New manufacturing techniques – 3D Printing for products and fixtures
Pandect has increasingly been implementing 3D printing technologies to create jigs and fixtures for use in the manufacture and test of the products we design. 3D printing gives Pandect the flexibility to create and print parts quickly and in very cost-effective way. These fixtures greatly support our assembly workforce in many ways, from part holding to the verification of component orientation, improving both efficiency and repeatability.
One 3D printing method employed by Pandect uses Fusion Deposit Modelling (FDM) which can create components in several materials such as PLA, PETG & ABS. The printer can produce parts up to 270mm 200mm x 200mm and its purchase has greatly improved lead times compared with tools from our machine shop. An example of a fixture that we have made with FDM is shown in the first picture. This capability frees our machine shop to concentrate on specialisms, such as diamond turning. 3D Printing also allows us to make improvements to jigs and fixtures with ease, implementing changes suggested by shop floor technicians without the concern about high scrap and remanufacture costs.

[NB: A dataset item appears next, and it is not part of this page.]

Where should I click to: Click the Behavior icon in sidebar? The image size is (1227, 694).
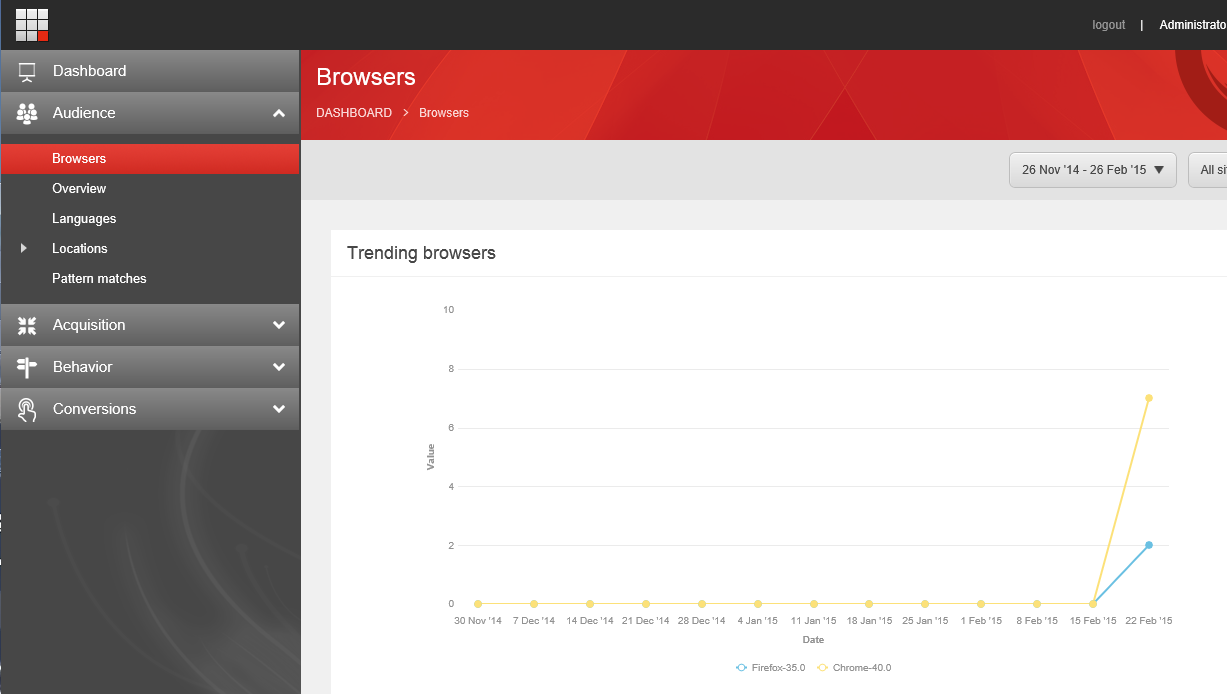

The success of the FDM printing capability in Pandect prompted further research into 3D printing and more specifically Masked Stereolithography Apparatus (MSLA) 3D Stereo lithography. Where the FDM technology is good for creating non-complex shapes and relatively large fixture pieces, the MSLA technology offers the ability to make intricate and highly detailed parts on a smaller scale. We use this technology to support skilled areas of production such a brush setting, where precision is paramount. The MSLA print bed size is a fraction of the size of the FDM, but the accuracy is unmatched with an XY resolution of 35um and layer heights of 10um. The resin Pandect uses in our MSLA printer is also a good electrical insulator which opened the possibilities to utilize this printer even more widely, such as in electrical testing.
We have also successfully prototyped components using the MSLA technology that have gone on to be manufactured in production using the metallic 3D printing equivalent which is called direct metal laser sintering (DMLS). An example of this is shown in the second picture. Our customer had chosen a specific very small connector that had to be connected to braided wire. The surface metal finish of the connector was such that a very high temperature would be needed to solder the braided wire to this, and our soldering experiments showed that this could damage the connector. Pandect’s solution was to prototype with MSLA an intermediate “boot” to go between the braided wire and the connector. Having proved the concept in MSLA we then had metal versions of the “boot” made by a DMLS subcontractor. We proved that we could efficiently both solder the braided wire to the DMLS “boot” and connect the DMLS “boot” to the tiny connector with metal-loaded epoxy.